Welcome to the former mining town of Desperation, Nevada. Population: one crazy, possessed mean-ass sumbitch sherrif. And the occasional dead body. And assorted crows and wild dogs. And whoever that crazy, possessed sumbitch sherrif Collie Entragian (Perlman) picks up on the outskirts of town and throws into his pokey.
That's pretty much the setup for Desperation, which is certainly not one of Stephen King's finest hours — neither the book nor this cut-down TV movie from America's ABC network. Now I'm a long-time King fan, but most of the adapatations of his work just don't live up to the words he puts on the pages of his books, even the lesser ones. This particular one is directed by King's mate and sometimes collaborator Mick Garris (Sleepwalkers, The Stand, The Shining) and while it has its moments, Desperation is, for the most part, just a standard, unoriginal horror flick — with a religious theme that's laid on so thick that it gets annoying after the first 10 minutes.

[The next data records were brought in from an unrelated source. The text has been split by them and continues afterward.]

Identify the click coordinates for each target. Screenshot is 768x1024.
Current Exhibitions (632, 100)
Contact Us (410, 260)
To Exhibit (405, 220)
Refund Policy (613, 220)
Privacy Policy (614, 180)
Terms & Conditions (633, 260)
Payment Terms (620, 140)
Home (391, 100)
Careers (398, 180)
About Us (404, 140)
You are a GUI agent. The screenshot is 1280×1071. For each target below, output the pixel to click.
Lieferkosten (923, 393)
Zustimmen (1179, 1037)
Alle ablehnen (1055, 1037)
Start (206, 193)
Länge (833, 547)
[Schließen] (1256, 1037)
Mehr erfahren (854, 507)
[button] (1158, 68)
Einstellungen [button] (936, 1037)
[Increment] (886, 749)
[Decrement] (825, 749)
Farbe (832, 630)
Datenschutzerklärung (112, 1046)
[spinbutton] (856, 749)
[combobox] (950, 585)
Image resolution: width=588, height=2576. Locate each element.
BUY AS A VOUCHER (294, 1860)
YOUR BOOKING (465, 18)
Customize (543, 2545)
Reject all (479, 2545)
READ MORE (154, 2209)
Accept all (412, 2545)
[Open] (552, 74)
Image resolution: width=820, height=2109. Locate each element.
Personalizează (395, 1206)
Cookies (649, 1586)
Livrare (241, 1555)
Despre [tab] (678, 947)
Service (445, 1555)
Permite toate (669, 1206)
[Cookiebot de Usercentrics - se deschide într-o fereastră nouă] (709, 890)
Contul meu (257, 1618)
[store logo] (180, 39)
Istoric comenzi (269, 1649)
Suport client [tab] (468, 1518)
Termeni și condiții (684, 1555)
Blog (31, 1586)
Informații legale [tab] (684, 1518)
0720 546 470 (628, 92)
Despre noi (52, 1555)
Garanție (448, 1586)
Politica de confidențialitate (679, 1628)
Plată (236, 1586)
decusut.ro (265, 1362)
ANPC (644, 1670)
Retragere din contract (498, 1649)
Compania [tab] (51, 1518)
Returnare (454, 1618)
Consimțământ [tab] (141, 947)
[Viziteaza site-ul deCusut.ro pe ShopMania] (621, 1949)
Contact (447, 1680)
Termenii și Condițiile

It begins with Mary (Gish) and Peter (Thomas) Jackson driving through the Nevada desert when they are pulled over over by Entragian, who finds a bag of weed in the boot of the car (gee, I wonder if he planted it). When the sherrif (who has begun acting quite strange) gets them back to the station, he kills Peter and throws Mary into the lockup with a bunch of other folks he's gathered up. Yada yada yada, long story short, it turns out that the cop is possessed by an evil spirit named Tak, which a mining company inadvertently released from a mineshaft (thanks for the environmental message, guys). It becomes a classic good-versus-evil battle thanks to a boy named David (Hoboucha), who claims he can talk to God. Right.
For a TV movie, Desperation has a decent amount of blood and gore (severed limbs, pens in eyeballs, etc) and a surprisingly decent cast. But one gets the feeling that these days the studios will make anything with King's name on it, whether or not it's any good. The best adapations of Steve's work so far are The Shawshank Redemption, Stand By Me and Misery. The worst are Children of The Corn and The Lawnmower Man. Desperation falls somewhere in the middle.
EXTRAS None. Which is a crying shame, because the Region 1 DVD has a commentary from Garris, Perlman and producer Mark Sennet. There's also a making-of featurette that includes an interview with King and Garris. But none of that stuff appears on this Region 2 version — and one has to wonder why not?